Another column of importance in Bur-Myan are Tenuis Consonants of column c1. They are not understood by the Westerners who are used to only Alphabet-Letter system of writing. They are voiceless (vl), but "tenuous" : {ka.}, {sa.}, {Ta.}, {ta.}, {pa.}.

English speakers (based on my own experience in USA and Canada), do not "hear" them and consequently can not reproduce them.
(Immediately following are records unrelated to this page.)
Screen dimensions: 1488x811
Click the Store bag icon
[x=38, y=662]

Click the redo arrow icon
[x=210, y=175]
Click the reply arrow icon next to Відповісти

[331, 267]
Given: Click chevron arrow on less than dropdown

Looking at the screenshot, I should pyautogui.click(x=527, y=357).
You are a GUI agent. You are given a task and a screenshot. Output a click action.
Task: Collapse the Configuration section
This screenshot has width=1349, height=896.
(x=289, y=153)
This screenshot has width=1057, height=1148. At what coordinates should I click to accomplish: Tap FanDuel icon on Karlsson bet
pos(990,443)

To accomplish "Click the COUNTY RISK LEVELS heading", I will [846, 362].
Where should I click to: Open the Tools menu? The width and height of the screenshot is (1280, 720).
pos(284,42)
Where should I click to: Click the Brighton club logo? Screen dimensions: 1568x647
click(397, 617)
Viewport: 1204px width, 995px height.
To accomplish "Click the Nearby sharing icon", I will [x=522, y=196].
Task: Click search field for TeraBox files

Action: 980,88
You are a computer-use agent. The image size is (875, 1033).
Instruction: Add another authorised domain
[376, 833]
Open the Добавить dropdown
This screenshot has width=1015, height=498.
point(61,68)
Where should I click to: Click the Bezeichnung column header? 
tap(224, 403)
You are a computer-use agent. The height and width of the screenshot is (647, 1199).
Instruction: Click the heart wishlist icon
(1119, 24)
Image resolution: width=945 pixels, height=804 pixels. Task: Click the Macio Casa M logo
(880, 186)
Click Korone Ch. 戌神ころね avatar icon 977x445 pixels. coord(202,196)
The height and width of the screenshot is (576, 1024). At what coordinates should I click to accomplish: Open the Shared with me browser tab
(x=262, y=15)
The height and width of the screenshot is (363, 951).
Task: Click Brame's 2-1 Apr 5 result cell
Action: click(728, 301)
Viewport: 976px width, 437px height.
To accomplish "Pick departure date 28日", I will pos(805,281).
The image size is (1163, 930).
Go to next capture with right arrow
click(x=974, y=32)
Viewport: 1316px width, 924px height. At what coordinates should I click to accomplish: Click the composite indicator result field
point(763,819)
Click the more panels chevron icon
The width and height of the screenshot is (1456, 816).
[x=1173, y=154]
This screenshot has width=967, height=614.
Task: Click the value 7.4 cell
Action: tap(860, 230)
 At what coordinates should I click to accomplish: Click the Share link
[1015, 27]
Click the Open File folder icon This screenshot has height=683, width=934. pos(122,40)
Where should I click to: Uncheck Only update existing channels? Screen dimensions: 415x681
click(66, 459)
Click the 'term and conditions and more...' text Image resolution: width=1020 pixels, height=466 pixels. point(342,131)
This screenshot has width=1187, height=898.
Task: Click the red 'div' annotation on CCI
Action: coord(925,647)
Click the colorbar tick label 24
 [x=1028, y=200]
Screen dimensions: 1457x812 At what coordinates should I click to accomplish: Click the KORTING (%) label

What they could hear and reproduce in place of Tenuis are ordinary voiceless (vl}: {hka.}, {hsa.}, {HTa.}, {hta.}, {hpa.}. However, they do hear and reproduce them, when the Tenuis are preceded by {Sa.}/ {S} - a phoneme not present in Bur-Myan, e.g. {Ska.}, {Sta.}, {Spa.}

Tenuis consonants are important in Bur-Myan, because they can become coda of syllables as killed consonants: {k}, {c}, {T}, {t}, {p}. As an example, they can check:
- inherent-vowel {a.} of {ta.} giving {tak}, {tic}, {tT}, {tt}, {tp}. Notice the influence of coda on the nuclear-vowel of the resulting syllable. In every case they give only one register.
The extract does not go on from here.